▶ **RAW DATA**
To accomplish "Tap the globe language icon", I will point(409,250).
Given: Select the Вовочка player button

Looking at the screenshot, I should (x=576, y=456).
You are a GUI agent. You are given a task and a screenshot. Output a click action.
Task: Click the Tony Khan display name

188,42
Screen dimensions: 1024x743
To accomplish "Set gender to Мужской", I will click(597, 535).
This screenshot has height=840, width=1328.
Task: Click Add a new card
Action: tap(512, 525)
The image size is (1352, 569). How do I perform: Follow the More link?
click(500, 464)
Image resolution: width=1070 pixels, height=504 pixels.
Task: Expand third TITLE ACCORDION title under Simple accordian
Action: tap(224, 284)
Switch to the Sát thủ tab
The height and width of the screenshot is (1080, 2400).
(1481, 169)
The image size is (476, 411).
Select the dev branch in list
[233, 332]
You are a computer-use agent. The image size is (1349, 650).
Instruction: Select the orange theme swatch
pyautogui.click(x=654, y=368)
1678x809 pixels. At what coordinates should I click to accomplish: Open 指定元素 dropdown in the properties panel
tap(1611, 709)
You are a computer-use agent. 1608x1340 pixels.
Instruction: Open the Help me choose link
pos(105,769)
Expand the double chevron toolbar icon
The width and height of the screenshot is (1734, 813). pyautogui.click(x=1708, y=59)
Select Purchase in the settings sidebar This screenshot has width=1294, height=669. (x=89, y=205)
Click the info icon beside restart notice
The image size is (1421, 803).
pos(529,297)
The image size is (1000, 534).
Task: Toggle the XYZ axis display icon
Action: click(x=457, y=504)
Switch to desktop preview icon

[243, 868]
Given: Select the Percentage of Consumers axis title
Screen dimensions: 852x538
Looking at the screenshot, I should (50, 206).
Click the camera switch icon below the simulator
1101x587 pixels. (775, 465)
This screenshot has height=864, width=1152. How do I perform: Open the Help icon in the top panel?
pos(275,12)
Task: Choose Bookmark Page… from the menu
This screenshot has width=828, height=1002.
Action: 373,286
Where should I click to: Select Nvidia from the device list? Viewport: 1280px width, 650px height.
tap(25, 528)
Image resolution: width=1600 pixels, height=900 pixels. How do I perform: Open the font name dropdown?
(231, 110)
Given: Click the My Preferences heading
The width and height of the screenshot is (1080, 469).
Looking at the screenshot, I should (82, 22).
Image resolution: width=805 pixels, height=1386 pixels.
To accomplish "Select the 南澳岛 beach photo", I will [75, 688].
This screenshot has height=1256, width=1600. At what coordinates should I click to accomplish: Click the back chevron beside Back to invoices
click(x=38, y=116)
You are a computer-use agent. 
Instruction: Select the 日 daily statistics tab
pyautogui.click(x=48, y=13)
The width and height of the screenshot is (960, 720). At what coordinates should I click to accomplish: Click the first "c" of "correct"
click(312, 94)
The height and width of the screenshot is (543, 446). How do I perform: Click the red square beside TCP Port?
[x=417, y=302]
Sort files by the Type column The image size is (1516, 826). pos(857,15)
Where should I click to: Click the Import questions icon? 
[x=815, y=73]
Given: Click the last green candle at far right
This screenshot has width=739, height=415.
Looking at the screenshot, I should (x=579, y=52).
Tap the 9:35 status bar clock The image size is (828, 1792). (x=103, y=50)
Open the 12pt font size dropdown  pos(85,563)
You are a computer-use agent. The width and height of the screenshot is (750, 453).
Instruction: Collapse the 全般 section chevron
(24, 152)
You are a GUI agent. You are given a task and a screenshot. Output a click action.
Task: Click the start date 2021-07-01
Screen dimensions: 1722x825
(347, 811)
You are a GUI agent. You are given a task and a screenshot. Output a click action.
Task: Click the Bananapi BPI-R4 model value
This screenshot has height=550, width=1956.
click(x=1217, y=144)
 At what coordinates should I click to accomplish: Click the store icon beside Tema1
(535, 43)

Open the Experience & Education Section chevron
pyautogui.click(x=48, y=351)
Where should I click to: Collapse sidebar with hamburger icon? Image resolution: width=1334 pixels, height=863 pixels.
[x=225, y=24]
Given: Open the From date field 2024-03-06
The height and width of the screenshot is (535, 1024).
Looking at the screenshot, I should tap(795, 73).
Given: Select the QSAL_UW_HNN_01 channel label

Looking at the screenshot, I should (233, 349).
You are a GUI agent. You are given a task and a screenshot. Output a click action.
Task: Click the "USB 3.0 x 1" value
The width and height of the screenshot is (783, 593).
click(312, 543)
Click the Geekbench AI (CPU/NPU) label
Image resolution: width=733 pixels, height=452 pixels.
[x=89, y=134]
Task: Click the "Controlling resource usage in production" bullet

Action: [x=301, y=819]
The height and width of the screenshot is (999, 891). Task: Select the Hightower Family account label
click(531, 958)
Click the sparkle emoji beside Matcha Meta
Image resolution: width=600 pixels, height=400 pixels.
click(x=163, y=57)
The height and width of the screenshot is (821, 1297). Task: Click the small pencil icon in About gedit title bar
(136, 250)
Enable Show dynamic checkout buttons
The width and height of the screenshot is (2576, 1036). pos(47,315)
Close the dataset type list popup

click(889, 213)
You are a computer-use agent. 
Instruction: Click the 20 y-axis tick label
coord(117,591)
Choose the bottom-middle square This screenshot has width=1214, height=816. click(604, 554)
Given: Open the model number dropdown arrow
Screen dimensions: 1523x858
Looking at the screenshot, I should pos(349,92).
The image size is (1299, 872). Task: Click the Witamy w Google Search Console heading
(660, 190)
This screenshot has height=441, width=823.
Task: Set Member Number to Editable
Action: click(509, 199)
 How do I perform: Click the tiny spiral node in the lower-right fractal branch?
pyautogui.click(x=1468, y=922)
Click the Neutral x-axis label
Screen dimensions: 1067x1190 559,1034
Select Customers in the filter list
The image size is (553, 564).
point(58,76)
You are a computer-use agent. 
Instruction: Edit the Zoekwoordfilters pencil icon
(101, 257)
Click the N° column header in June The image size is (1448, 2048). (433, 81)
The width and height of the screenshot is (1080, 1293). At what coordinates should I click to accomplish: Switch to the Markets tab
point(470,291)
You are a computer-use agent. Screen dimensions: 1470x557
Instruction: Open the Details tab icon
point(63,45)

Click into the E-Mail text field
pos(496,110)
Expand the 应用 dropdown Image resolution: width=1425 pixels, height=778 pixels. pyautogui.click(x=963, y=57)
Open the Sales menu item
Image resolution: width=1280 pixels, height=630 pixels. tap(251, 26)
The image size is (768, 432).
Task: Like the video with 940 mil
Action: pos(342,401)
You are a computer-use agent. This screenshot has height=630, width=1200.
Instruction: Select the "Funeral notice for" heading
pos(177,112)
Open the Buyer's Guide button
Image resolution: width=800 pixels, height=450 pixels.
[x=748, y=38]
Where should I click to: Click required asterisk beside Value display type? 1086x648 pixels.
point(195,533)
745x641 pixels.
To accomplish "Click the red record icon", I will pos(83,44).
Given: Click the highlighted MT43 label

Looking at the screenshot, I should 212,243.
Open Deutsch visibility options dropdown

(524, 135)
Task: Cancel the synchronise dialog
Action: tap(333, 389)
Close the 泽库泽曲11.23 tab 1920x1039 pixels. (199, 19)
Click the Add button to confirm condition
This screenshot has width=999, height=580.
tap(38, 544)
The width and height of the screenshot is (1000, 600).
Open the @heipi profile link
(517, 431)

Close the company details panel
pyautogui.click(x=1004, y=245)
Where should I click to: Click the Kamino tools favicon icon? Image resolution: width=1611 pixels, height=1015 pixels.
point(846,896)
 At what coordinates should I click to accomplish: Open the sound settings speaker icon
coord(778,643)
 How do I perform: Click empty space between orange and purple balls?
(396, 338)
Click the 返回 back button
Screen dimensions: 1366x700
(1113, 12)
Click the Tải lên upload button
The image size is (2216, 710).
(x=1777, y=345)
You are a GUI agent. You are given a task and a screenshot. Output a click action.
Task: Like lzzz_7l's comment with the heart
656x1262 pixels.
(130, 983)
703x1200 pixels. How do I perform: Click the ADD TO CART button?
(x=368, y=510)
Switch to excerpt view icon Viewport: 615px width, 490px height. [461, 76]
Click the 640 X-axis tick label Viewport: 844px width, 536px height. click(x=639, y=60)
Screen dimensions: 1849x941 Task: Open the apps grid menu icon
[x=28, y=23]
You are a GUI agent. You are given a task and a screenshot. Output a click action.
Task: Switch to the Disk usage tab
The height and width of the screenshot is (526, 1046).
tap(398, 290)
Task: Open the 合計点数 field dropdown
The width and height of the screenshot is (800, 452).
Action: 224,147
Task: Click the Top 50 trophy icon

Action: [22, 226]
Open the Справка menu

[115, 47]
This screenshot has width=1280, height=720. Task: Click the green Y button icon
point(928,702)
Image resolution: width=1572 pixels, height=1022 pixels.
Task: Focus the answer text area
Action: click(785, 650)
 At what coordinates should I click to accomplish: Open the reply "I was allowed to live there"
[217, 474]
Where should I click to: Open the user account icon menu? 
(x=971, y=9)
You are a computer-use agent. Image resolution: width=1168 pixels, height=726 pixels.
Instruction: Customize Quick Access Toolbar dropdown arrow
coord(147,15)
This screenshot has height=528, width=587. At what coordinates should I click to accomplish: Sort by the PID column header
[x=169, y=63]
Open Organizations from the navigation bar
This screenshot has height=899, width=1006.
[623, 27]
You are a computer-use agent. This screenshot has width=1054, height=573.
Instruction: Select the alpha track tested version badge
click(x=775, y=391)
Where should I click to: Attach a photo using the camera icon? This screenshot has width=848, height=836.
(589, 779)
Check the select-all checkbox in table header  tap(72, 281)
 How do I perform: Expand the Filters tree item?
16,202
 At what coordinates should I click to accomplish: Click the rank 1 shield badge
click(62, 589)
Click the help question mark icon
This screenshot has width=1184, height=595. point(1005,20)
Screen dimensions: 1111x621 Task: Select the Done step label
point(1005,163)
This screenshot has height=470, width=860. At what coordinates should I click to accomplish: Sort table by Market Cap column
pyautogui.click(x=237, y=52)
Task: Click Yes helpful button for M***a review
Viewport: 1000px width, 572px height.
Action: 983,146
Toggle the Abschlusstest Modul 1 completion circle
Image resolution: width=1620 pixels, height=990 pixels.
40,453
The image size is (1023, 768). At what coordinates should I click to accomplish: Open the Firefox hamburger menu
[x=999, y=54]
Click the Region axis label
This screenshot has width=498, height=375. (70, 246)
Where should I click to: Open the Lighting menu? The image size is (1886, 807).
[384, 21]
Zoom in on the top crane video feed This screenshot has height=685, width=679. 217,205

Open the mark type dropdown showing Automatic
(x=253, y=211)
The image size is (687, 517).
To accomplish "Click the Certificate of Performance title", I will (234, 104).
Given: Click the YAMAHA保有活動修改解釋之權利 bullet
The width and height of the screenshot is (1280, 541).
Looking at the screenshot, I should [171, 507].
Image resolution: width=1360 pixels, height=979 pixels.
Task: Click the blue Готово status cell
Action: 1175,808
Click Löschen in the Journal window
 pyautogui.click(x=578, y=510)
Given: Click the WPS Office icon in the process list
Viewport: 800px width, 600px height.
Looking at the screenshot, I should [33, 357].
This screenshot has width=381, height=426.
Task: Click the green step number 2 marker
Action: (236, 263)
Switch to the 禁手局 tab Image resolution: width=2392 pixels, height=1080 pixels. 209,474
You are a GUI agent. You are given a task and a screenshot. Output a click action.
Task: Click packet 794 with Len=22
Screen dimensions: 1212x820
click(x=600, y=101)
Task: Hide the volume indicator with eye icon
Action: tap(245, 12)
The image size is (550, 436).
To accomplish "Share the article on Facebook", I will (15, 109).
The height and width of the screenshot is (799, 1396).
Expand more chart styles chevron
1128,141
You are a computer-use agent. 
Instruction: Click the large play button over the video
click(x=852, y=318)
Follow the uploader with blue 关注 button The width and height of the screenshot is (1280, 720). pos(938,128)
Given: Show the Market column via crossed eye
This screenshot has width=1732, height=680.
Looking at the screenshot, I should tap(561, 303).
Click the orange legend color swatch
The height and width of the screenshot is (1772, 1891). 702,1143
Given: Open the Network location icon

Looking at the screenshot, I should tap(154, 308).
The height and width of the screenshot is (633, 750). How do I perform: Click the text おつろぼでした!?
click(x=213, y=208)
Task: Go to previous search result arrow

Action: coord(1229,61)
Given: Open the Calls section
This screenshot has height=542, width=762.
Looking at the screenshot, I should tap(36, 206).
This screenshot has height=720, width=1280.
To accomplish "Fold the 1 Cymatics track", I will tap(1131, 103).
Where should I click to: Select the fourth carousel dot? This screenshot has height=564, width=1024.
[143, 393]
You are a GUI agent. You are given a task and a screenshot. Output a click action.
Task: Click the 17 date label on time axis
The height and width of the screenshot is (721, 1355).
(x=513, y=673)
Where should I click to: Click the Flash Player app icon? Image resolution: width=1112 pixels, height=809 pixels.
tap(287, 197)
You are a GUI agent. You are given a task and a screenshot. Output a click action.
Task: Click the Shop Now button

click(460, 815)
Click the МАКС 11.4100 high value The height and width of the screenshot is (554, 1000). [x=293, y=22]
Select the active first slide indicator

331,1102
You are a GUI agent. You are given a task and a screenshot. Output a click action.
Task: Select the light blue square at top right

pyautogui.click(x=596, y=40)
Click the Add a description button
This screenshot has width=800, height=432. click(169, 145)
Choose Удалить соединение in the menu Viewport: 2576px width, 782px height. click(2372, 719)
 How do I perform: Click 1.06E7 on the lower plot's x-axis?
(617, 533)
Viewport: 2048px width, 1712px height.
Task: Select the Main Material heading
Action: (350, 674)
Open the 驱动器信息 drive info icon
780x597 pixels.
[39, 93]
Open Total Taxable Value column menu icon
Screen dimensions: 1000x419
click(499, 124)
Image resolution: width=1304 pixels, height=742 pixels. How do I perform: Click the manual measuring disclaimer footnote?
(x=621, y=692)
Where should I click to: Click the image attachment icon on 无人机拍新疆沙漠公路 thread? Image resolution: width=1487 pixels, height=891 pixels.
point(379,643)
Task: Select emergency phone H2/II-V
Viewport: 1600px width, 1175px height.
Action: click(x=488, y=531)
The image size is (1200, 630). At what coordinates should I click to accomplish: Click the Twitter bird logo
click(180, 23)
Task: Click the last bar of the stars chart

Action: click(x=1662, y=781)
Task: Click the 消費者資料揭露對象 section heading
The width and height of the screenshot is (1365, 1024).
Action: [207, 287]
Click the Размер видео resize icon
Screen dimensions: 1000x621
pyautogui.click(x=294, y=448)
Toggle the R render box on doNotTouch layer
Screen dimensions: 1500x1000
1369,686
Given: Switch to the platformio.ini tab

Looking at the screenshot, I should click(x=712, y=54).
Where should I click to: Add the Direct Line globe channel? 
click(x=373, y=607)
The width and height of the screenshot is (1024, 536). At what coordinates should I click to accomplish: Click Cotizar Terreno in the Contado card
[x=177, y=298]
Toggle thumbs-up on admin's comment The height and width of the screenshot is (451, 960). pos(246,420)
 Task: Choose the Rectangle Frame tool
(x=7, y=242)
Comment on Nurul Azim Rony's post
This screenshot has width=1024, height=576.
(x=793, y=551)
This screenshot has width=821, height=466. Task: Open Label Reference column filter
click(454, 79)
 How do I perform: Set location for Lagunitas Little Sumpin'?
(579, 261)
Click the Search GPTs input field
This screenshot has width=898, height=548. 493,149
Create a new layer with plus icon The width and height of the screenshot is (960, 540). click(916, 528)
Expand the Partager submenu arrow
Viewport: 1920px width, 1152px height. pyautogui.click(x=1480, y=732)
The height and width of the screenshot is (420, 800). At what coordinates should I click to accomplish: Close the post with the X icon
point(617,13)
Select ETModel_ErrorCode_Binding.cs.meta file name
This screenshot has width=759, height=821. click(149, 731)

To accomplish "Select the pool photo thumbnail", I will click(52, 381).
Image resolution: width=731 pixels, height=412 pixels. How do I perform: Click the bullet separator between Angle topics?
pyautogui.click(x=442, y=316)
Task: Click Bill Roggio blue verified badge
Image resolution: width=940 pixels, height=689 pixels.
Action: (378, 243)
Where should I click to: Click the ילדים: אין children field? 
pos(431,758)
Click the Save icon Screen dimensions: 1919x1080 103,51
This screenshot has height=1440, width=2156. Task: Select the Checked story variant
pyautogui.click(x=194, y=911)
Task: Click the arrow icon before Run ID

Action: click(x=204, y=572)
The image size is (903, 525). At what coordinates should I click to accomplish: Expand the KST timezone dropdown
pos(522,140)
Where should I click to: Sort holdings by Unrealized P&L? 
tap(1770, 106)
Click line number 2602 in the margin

▶ **WHAT THE EXERCISE ASKS**
Which of the lines above include the word "date"? List those lines.

▶ **RESPONSE**
Task: Click the start date 2021-07-01
Given: Open the From date field 2024-03-06
Task: Click the 17 date label on time axis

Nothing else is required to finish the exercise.